Match Day is the annual event in which fourth-year medical students around the nation simultaneously learn where they will spend the next three to seven years as resident doctors. COVID-19 caused some modifications to MU's usual Match Day group celebration, but at 11 a.m., students separately opened the envelopes to see where they've been accepted for the next stage of their training.
"Match Day is the culmination of four years of hard work that our students go through," said Laine Young-Walker, MD, associate dean for student programs and chair of the Department of Psychiatry. "This can be life-changing for our students. We couldn't celebrate all together as we traditionally have, but we came up with an alternate plan where students are picking up their match results from different locations around campus and then recording when they open their results so that we can share that moment with them."
The MU School of Medicine's Class of 2021 was highly sought after, with 97% of the students receiving a residency program match. Of that group, 27% will stay at MU for residency training, 37% will remain in the state and 32% will specialize in high-need care fields.
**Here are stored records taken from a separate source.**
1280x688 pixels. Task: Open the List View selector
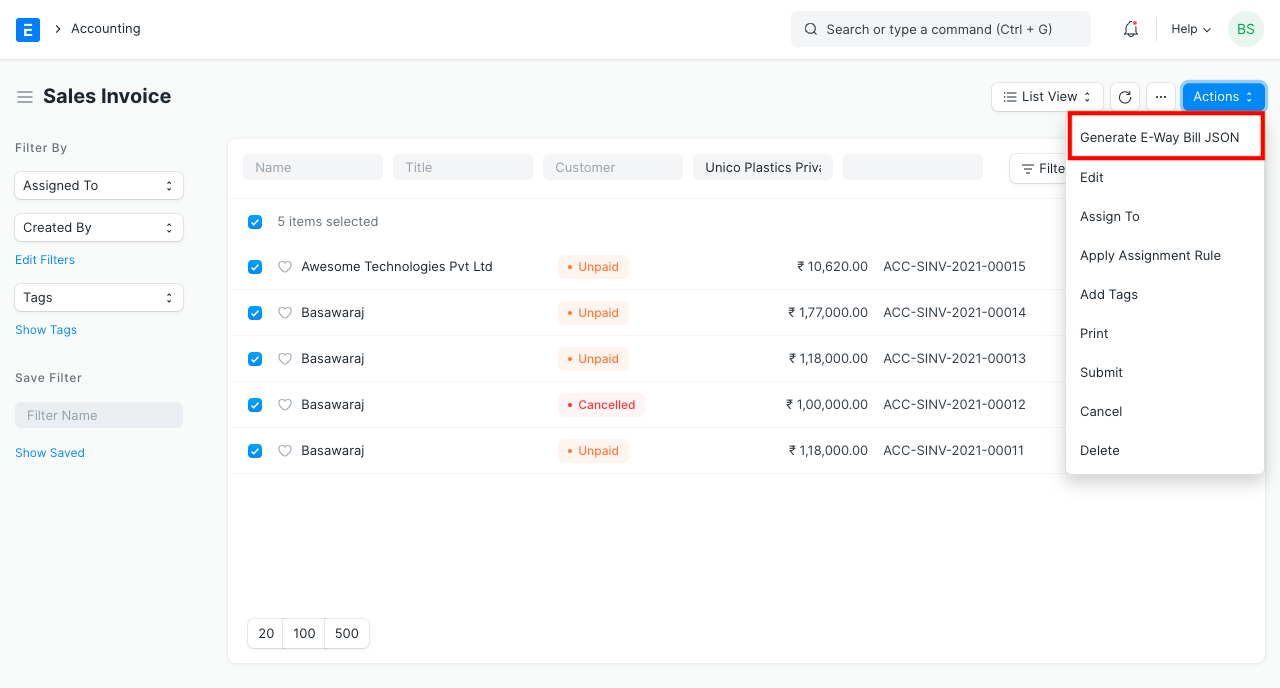(1046, 96)
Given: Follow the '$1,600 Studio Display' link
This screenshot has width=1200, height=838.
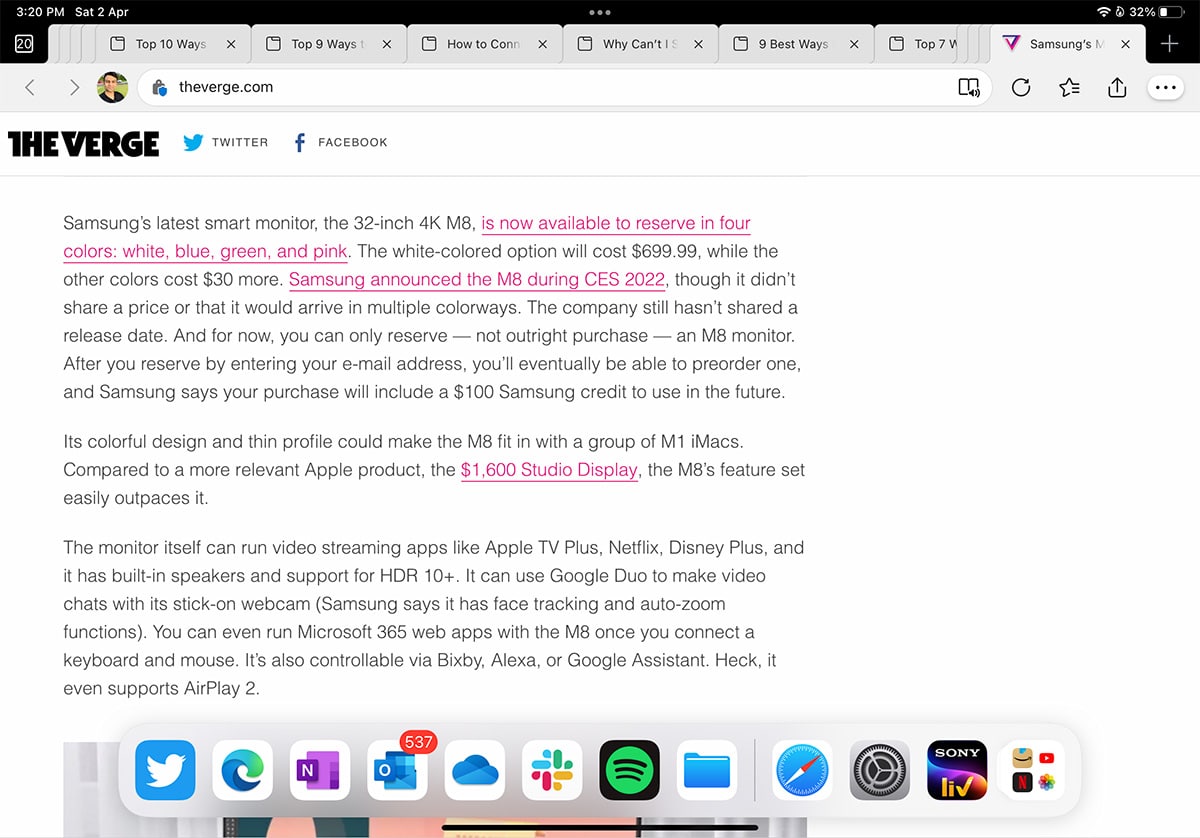Looking at the screenshot, I should tap(548, 470).
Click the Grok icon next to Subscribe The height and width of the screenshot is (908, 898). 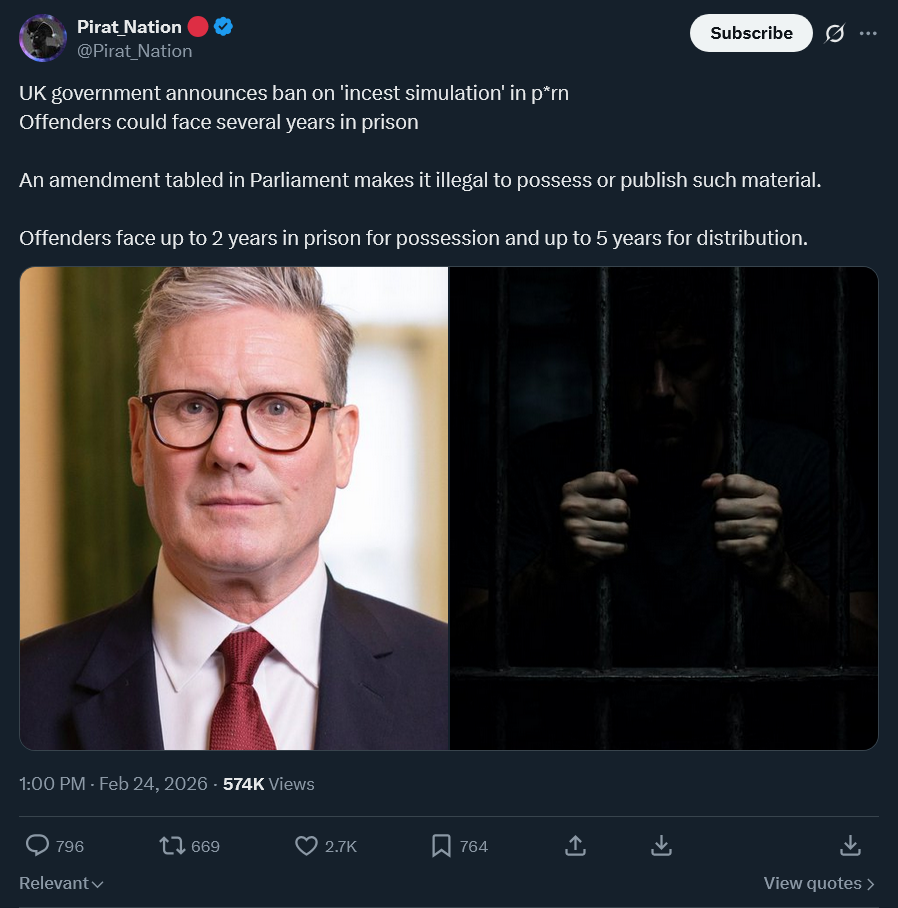coord(834,34)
The National Resident Matching Program conducts an annual match process designed to optimize the choices of medical students and residency program directors. Students rank their residency program choices in order of preference, and program directors rank students. The data is put into a computer, and the best match for both is made. In the third week of March, results of the matches are announced. More than 48,000 medical school graduates compete for approximately 35,000 residency positions each year.
While the majority of medical students match through the National Resident Matching Program, an increasing number of students match through early residency match programs, which include urology, ophthalmology and military match.
In May, 122 students will graduate from the School of Medicine, including 26 who have spent the last two years learning at the Springfield Clinical Campus. The Springfield location was established in June 2016 in partnership with CoxHealth and Mercy health systems to address the physician shortage in Missouri and nationwide. The program allows medical students to train in precision health by learning the nuances of rural medicine firsthand.